▸ **EXTRACT PROVIDED**:
*** Block opens ***

Zack Snyder's Batman v Superman: Dawn of Justice finally arrived in theaters last week, and as always, fans are throwing around hyperbolic statements galore, declaring it either the best or the worst Superman movie ever. The latter group has been much more vocal, and some are even petitioning to have Snyder removed as director of the upcoming Justice League.
But hold on. Let's fly up to the top of the nearest skyscraper and get a little perspective. Was it (and its predecessor Man of Steel) really that bad? Even if you feel it was not good, Superman still has over 75 years of history behind him; that means a whole lot of stories from different eras. And yes, we're pretty confident that this dirty dozen is worse than anything Snyder has ever had to offer. Here are the 12 Worst Superman Stories of All Time.
Ending a larger arc where Superman's powers were already kind of weird (he could be either an electrical being in a containment suit or a normal human), one of his enemies split him into two beings, blue and red, who had the same powers, the same Clark Kent identity, and most awkwardly, the same marriage to Lois Lane. Blue was reason and Red was emotion, but they were both such jerks that Lois ended up kicking them out of the house until they could reunite somehow, and that was when the super-stalkers of two worlds showed up to fight over both.
What could have been a goofy, charming story (like the short "imaginary story" from which it takes its name) was soured by generic giant monsters and these addled Supermen acting like bad Spock and Kirk role-players, neither one of them considering why Lois might not be cool with becoming a bigamist. It also just went on forever and ever. The gimmick became so oppressive that when it was resolved with no explanation at all, everyone just shrugged and pretended that was fine, rather than invite this nonsense to go on one second longer.
Once upon a time, this 1950s adventure TV series was an exciting addition to any kid's day, but it hasn't exactly weathered the years well. George Reeves was a bit long in the tooth to play Superman at the start of its six-year run, and the acting could be charitably described as "broad." Jimmy Olsen stories can be hit or miss, too, as the attempt to give young viewers/readers someone to relate to can turn condescending in a hurry. But none of those stories, not even Superman: The Animated Series' "Superman's Pal" (which Bruce Timm called a personal worst), were quite so bad as this exercise in privilege.
Jimmy, interviewing a senile old millionaire cat lady, nearly kills one of her pets and yet still somehow ends up being rewarded with a million dollars. He immediately becomes the world's biggest spendthrift, hiring a butler who promptly teams up with a crook to steal Jimmy's money. But in Jimmy's defense, everyone and everything in the heist plot is stupid: Jimmy and Lois for falling into a trap, the crooks for leaving their captives alone and unrestrained in a spare room, and magical smoke signals that can only be sent by burning Jimmy's money down to the very last dollar. If you saw it for free, you'd still want your money back.

*** Block closes ***

[Saved entries]

*** Block opens ***

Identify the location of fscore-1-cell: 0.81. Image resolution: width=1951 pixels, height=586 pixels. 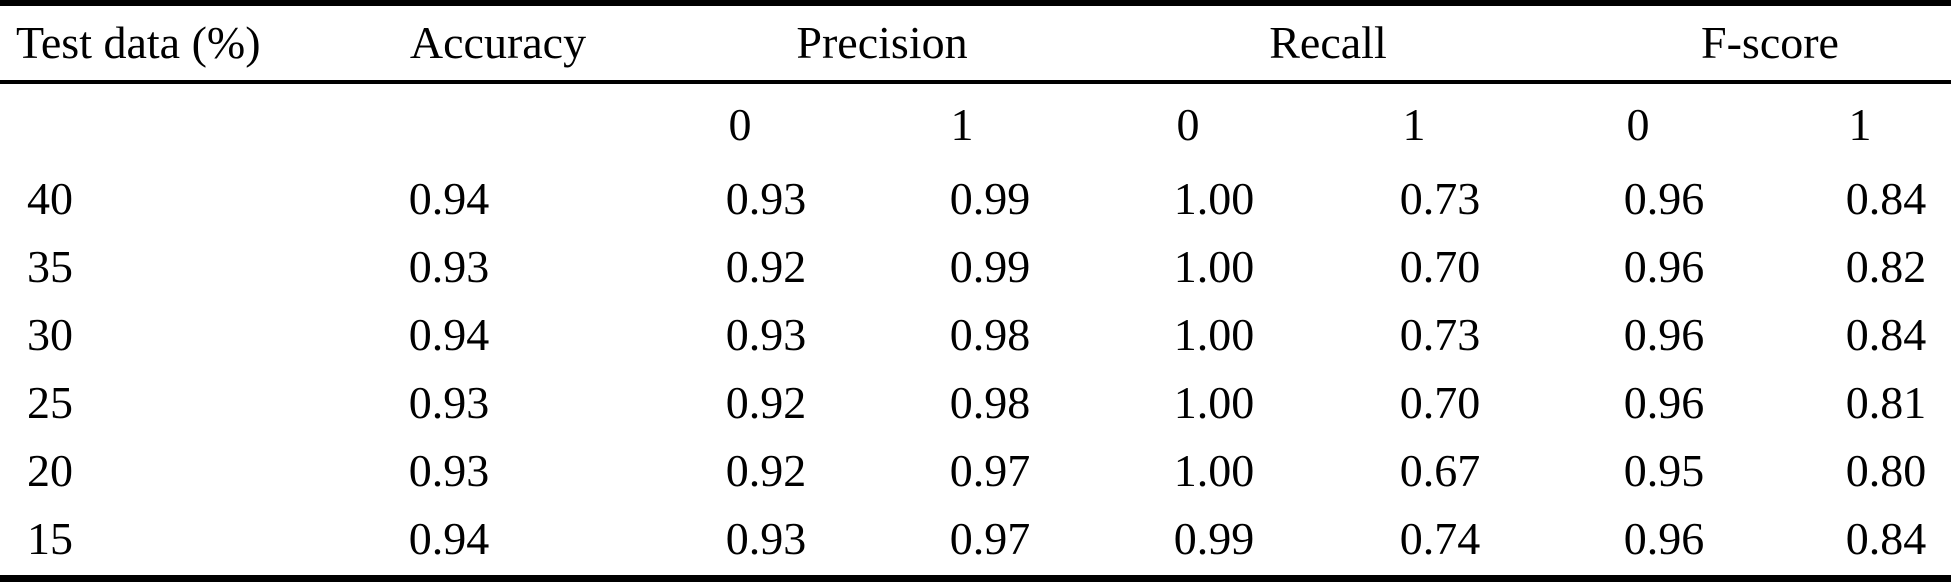
(1886, 402).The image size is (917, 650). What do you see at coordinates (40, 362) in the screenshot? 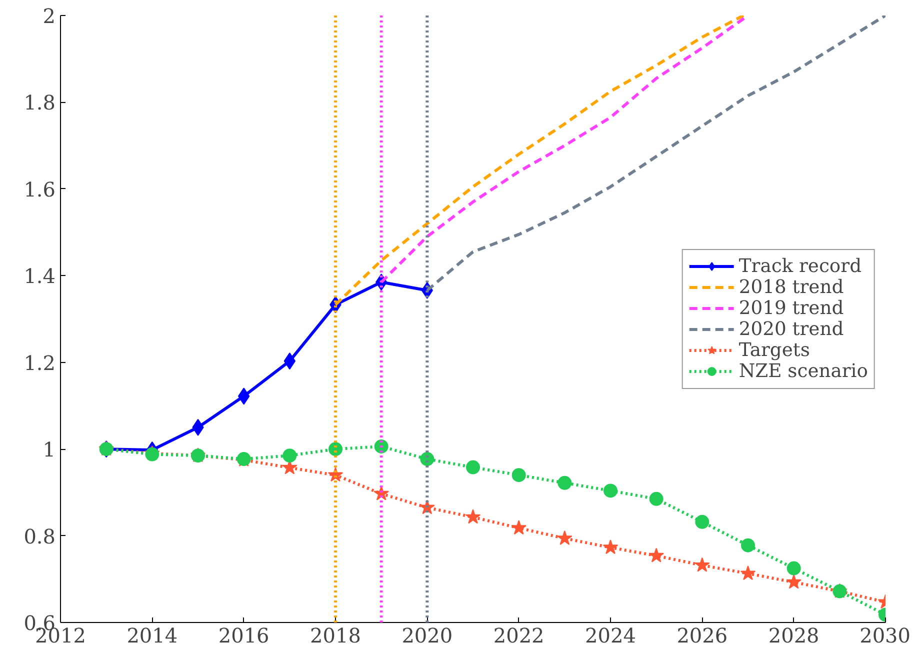
I see `y-tick-label: 1.2` at bounding box center [40, 362].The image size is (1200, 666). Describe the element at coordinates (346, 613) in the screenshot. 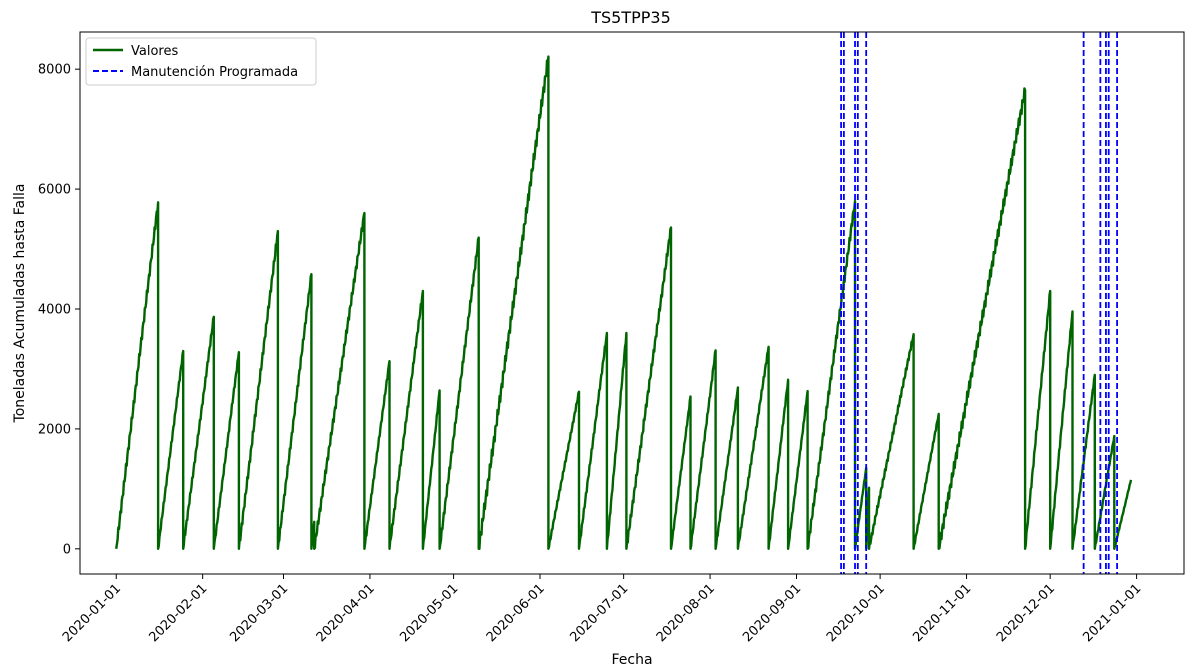

I see `x-tick-label: 2020-04-01` at that location.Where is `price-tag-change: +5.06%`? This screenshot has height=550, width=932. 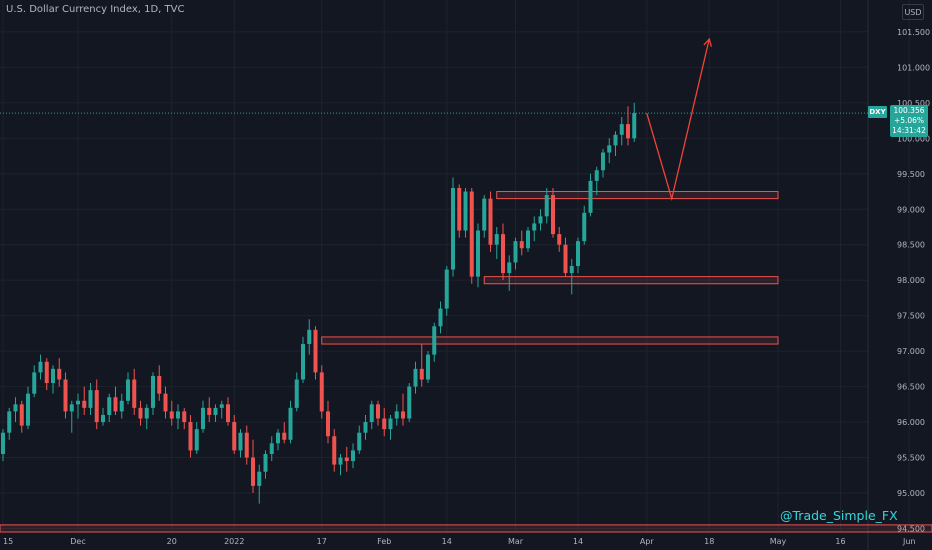 price-tag-change: +5.06% is located at coordinates (909, 120).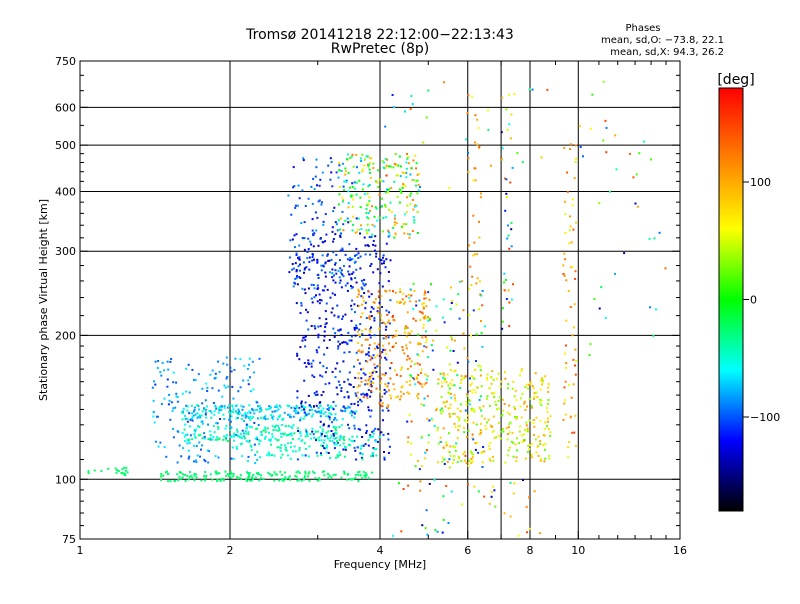 Image resolution: width=800 pixels, height=604 pixels. I want to click on x-tick-label: 4, so click(380, 550). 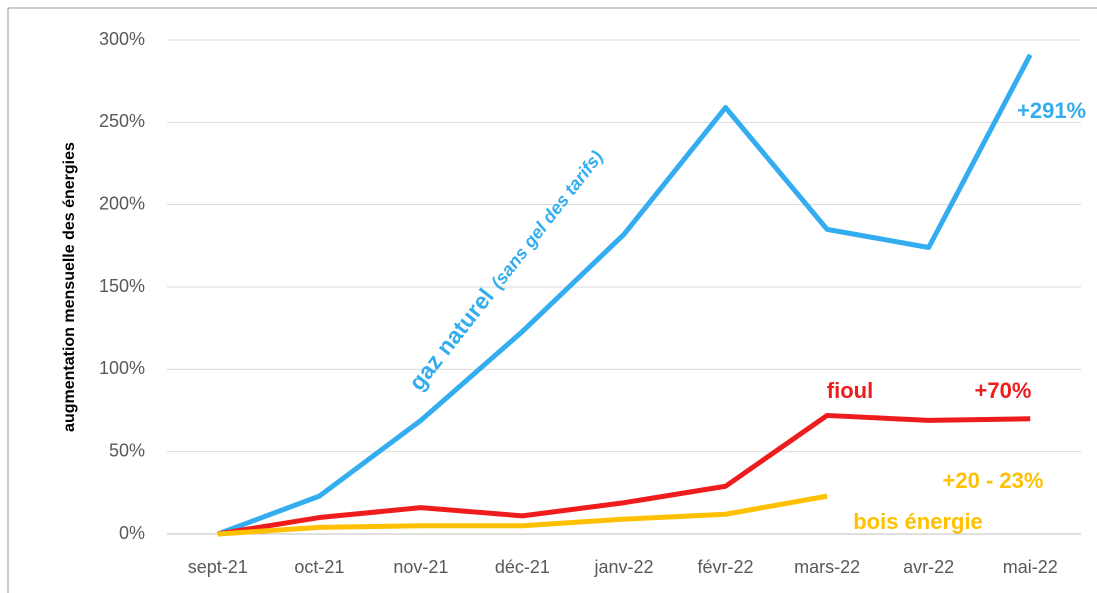 I want to click on x-tick-label: avr-22, so click(x=928, y=567).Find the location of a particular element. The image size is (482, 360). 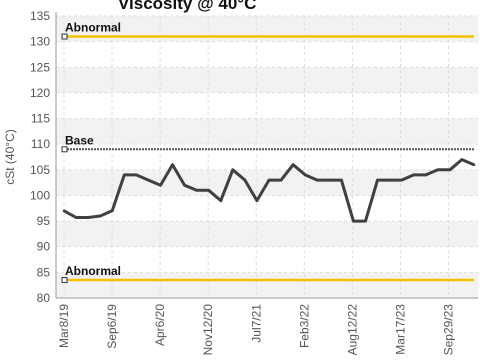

*** Block closes ***

▸ **WHAT YOU WILL DO**:
1. From the article on the worst Superman stories, reproduce everything from "Jimmy, interviewing a" down to "your money back.".
2. Put this sentence from the article on the worst Superman stories into Spanish: "If you saw it for free, you'd still want your money back."
3. Write the next part of the article on the worst Superman stories, picking up right after its final sentence.

▸ **EXERCISE ANSWERS**:
1.
Jimmy, interviewing a senile old millionaire cat lady, nearly kills one of her pets and yet still somehow ends up being rewarded with a million dollars. He immediately becomes the world's biggest spendthrift, hiring a butler who promptly teams up with a crook to steal Jimmy's money. But in Jimmy's defense, everyone and everything in the heist plot is stupid: Jimmy and Lois for falling into a trap, the crooks for leaving their captives alone and unrestrained in a spare room, and magical smoke signals that can only be sent by burning Jimmy's money down to the very last dollar. If you saw it for free, you'd still want your money back.

2. Si lo vieras gratis, aun así querrías que te devolvieran tu dinero.

3.
Smallville had its charms and could even be excellent in its early days, but even from the start, it often seemed to be spinning its wheels, hemmed in by its prequel status. Then it got popular enough that its creators and network executives refused to cancel it, and what should have been a simple story of "Superman in high school" got drawn out for ten damn years, in which Clark Kent, just like all the rest of us, continually fails to become Superman.
Much like George Reeves, Tom Welling didn't even look young enough for the age he was playing on the first day of filming, certainly not young enough to be that bright boy brimming with potential that the series kept telling us he was. Watching Smallville was like dating that whiny, mopey slacker from your high school because you just knew he'd really be something if he applied himself, and you felt sure he'll change one day. Everyone has to grow up sooner or later, right? But no. He never will. Never.
As the auteur behind Babylon 5, J. Michael Straczynski came into comics with one of the best writing reputations of anyone who's joined the field. During several high-profile jobs, including this one, he whittled that reputation down to shavings. The problem with this story isn't the basic concept, which is kind of neat: Superman goes on walkabout across the U.S. to reconnect with humanity or at least America.
The problem is the execution. JMS's Superman is sometimes an obnoxious, pranking jerk, sometimes a wildly ineffective, impractical problem-solver, and most often, a pretentious bloviator, the kind of person who says "I don't have all the answers" and then tells you what all the answers are. Eventually abandoned by JMS and finished by other hands, the story was also the last time we saw married Superman as the main attraction in the comics, a less-than-inspired end for a version of the character who'd been the Superman from 1987 to 2011. (Though after DC's planned "Rebirth," who even knows?)
Early Superman was considerably more of a radical than he is today, taking on more problems on behalf of the 99% than just preserving the social order. Sometimes this could be really satisfying power fantasy, like when Superman "solved" World War II by hauling off and kidnapping Hitler and Stalin. But Jerry Siegel's good intentions weren't the same as actual knowledge of what it would take to fix most problems. Like the time he had Superman destroy every car in every impound lot in Metropolis to "declare war on reckless drivers."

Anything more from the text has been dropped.